In the third part of the EUT+ research team’s approach, the AI system should recognise hazards as deviations from the norm. The normal case is flat ground, and the deviations are craters and rocks. The images of the Moon’s surface are screened and then classified pixel by pixel. As so often in the realm of computing, the endpoint is either a zero or a one. A zero means ‘mission possible’. A one triggers the warning systems. The ultimate objective is that ESA can also say, “The Eagle has landed.” It would be a small step for a lunar rover and a giant leap for the EUT+.

Missions to the Moon continue unabated, but the general background has changed. In 1969, the United States’ Apollo 11 mission won the race to the Moon, making a manned lunar landing ahead of the Soviet Union. Back then it was more about politics than about science. Today it’s a different story, according to ESA astronaut Matthias Maurer in an Interview for the Helmholtz Association: “After the Apollo missions, people still thought the Moon was a dusty lump of rock, there was nothing worth having there. As a result of satellite missions, we now know that the Moon has many resources.” And that means important material for research, for instance rock samples and frozen bodies of water, which may provide clues about the origin of life on Earth. “The Moon is almost as old as the Earth, but its surface has not changed any more. It’s like a history book that we can study,” Maurer said. In addition, the Moon is to be used for trying out technology which will be needed for subsequent missions to Mars.

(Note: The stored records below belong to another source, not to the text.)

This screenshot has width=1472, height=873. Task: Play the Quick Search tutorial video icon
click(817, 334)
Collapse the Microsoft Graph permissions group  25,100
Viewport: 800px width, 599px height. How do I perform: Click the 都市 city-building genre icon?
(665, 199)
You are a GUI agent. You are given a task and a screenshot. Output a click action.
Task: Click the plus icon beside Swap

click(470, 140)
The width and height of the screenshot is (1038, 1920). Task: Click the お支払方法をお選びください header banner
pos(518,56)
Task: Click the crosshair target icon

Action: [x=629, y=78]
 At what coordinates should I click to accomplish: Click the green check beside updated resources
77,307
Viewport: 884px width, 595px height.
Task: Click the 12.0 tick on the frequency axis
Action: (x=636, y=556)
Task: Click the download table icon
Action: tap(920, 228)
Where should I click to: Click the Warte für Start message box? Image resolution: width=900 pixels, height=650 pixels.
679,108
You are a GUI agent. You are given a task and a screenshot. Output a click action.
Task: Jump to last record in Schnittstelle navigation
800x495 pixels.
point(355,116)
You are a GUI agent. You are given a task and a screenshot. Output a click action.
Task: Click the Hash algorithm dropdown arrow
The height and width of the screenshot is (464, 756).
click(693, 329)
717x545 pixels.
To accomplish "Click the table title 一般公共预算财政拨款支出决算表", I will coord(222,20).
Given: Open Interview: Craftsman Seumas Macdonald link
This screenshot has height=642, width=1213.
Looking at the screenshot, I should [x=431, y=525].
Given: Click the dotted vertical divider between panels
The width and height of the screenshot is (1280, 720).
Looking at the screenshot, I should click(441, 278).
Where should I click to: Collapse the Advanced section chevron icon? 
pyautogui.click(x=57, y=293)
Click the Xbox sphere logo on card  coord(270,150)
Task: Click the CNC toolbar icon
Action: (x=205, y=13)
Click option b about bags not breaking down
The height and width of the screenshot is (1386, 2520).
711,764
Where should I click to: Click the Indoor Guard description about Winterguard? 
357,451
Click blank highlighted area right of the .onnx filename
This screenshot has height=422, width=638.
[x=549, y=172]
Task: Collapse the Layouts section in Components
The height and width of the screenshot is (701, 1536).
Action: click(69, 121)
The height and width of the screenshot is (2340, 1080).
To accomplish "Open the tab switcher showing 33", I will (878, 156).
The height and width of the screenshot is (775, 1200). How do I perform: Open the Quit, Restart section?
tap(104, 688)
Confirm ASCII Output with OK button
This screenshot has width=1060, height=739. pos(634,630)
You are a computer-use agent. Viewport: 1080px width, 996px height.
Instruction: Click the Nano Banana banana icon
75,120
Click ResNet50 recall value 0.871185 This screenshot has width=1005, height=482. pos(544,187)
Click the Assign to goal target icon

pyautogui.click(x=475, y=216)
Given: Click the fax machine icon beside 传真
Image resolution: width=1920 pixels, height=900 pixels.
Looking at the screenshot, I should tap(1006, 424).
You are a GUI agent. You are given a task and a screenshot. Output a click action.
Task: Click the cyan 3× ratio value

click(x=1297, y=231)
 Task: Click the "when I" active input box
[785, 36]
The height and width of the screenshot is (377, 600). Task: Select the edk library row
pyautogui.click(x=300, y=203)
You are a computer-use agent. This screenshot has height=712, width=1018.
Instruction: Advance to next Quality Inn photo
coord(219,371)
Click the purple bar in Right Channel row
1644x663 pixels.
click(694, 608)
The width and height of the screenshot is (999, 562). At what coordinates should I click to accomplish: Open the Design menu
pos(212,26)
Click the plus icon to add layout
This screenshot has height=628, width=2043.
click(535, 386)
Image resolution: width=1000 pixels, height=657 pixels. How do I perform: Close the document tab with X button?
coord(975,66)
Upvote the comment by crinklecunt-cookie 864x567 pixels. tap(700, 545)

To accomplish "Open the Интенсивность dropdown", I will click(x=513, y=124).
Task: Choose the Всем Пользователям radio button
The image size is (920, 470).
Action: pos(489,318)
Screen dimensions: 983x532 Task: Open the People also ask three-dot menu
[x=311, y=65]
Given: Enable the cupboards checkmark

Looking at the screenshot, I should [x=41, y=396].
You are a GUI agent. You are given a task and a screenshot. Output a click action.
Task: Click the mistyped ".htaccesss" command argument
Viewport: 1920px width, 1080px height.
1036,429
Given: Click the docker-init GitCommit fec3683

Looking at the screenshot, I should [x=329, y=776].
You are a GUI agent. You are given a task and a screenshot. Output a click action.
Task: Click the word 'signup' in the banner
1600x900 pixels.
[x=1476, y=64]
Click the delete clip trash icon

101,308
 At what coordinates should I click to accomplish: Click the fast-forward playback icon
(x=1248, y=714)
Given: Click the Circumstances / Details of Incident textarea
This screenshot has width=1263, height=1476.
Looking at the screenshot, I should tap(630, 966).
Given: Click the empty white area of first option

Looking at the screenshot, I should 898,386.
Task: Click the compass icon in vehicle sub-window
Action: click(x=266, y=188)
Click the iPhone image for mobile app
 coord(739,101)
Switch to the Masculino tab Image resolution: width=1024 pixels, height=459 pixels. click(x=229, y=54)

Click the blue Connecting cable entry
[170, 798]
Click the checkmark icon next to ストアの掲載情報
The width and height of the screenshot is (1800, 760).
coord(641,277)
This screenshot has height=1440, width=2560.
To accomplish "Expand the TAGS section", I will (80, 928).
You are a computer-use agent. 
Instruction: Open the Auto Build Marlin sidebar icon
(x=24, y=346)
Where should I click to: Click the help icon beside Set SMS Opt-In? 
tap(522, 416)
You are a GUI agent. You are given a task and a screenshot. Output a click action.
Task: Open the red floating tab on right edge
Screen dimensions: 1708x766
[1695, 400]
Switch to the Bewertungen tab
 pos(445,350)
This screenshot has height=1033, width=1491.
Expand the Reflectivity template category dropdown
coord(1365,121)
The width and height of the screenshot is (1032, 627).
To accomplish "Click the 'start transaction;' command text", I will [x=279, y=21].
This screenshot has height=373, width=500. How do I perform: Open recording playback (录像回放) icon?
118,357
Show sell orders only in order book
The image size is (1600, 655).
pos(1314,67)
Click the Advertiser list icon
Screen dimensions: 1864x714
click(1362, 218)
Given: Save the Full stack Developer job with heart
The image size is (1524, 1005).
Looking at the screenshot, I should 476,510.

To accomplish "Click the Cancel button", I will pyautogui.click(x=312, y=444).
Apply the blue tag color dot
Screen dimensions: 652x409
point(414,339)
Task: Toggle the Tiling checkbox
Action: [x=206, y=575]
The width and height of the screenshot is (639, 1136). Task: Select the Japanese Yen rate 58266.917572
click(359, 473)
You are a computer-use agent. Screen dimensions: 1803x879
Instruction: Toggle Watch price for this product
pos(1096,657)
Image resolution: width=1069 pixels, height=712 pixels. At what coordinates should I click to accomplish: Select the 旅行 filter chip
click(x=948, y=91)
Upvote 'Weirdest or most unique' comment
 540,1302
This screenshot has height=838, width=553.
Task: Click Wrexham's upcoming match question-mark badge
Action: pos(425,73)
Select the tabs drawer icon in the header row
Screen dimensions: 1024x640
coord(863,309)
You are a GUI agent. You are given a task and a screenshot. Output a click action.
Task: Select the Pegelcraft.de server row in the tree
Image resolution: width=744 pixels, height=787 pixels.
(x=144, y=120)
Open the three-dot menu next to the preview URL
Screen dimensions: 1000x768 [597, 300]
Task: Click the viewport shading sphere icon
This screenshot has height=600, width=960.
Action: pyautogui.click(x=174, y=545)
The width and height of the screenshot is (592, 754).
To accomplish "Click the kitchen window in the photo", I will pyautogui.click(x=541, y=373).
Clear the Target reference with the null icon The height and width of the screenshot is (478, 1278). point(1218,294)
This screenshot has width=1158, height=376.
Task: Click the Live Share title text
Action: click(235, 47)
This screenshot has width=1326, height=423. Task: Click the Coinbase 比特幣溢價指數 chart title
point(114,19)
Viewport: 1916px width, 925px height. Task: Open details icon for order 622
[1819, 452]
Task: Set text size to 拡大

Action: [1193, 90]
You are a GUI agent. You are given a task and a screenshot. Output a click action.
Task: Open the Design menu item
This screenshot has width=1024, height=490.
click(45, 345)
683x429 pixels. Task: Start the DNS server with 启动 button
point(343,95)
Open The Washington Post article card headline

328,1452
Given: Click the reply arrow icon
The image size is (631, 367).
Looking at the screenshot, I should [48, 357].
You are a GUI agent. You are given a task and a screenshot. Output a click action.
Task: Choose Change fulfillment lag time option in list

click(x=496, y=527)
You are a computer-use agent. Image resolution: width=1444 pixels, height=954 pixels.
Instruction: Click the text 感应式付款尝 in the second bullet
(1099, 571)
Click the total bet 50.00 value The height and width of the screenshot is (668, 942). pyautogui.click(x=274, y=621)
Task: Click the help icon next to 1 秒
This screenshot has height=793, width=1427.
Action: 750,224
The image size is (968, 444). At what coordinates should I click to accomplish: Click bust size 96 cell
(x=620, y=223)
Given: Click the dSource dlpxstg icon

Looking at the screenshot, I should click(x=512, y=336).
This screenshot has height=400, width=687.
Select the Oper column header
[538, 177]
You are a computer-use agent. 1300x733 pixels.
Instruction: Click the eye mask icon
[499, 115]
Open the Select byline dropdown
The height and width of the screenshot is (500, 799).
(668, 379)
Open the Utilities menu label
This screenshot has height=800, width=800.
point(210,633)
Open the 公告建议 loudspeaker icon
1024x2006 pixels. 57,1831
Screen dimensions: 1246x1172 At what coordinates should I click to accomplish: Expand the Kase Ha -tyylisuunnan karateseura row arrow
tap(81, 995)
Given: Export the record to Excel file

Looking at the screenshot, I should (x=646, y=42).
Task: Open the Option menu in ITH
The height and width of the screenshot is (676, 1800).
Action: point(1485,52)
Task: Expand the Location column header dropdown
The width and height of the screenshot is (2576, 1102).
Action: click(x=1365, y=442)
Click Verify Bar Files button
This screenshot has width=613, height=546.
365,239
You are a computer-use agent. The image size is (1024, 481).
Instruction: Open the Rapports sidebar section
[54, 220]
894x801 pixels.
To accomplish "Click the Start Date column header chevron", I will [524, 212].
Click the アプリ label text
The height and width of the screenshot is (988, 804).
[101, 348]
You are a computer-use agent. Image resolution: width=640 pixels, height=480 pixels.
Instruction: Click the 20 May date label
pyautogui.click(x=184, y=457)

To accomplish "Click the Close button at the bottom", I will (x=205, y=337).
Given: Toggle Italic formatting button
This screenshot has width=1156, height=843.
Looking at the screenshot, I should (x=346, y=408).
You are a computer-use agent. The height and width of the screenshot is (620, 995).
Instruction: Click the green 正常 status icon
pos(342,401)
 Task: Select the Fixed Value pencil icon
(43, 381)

The hazard detection project of h_da and UTT kicked off officially at ESA on 9 July. The whole team (the scientists from the two universities and their colleagues from ESA) met face-to-face for the first time. This was a great moment – for everyone. “ESA’s Moon mission is a gigantic and ambitious project, and we’re providing one component of it,” says Hichem Snoussi with obvious pleasure. The project is also a pioneering step for the EUT+ alliance as it grows together. Patrick Bauer is the first PhD student to receive cooperative supervision in the EUT+ Data Science Lab. He should eventually receive a doctorate awarded jointly by the h_da and the UTT. Until then, he will be busy training the AI networks for the project and implementing the algorithms. The upcoming researcher is certain that this will work: “It’s an advantage to have several partners. Moving from one location to another helps me to obtain input from the various parties involved. I’m sure that the project will be a success. But for me that also means I have to put in good work for all the stakeholders: the h_da, the UTT and ESA.”